Private mortgage lender Housing Development Finance Corporation (HDFC) had a few days ago raised ₹3,000 crore through masala bonds — a rupee-denominated bond in the overseas market.

This issuance is the first masala bond by a corporate entity, following issuances by International Finance Corporation (IFC) and Asian Development Bank (ADB). “We expect the market to deepen further with more issuers following HDFC’s issuance,” said Alka Anbarasu, a Moody's Vice President and senior analyst.

Masala bonds — although denominated in Indian rupees — are listed on the international market and offered and settled in US dollars, providing easier access for foreign investors.

Anbarasu also highlighted that the rupee had depreciated by about 5.3 per cent year-on-year, allaying investor concerns about emerging market currency risk at a time when financing conditions have become less favourable for many developing countries.

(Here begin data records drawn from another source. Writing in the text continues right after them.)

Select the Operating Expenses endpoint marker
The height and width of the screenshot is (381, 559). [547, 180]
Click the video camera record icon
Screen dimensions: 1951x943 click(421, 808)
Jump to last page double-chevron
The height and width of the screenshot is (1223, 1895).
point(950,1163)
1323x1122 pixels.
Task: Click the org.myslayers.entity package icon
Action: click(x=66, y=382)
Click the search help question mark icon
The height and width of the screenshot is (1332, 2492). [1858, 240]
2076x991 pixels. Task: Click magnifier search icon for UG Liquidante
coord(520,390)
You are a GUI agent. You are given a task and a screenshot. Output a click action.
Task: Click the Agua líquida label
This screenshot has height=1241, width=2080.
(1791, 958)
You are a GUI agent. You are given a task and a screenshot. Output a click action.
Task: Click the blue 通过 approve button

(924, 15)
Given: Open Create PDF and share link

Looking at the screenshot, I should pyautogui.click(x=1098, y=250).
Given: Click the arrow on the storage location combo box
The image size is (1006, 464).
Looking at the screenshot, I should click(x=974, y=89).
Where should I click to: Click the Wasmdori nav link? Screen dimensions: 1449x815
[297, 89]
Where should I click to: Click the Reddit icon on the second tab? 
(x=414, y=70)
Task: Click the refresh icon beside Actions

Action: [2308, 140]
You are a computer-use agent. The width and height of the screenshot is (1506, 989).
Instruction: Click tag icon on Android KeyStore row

The development of the masala bond market will help NBFCs diversify their funding sources, according to Moody’s.

Currently, regulatory restrictions prevent NBFCs from accepting current and savings deposits. Companies are, therefore, reliant on expensive and less granular funding from wholesale markets and institutional investors.

In September 2015, the RBI had issued guidelines allowing Indian corporates, NBFCs, real estate investment trusts and infrastructure investment trusts to issue masala bonds.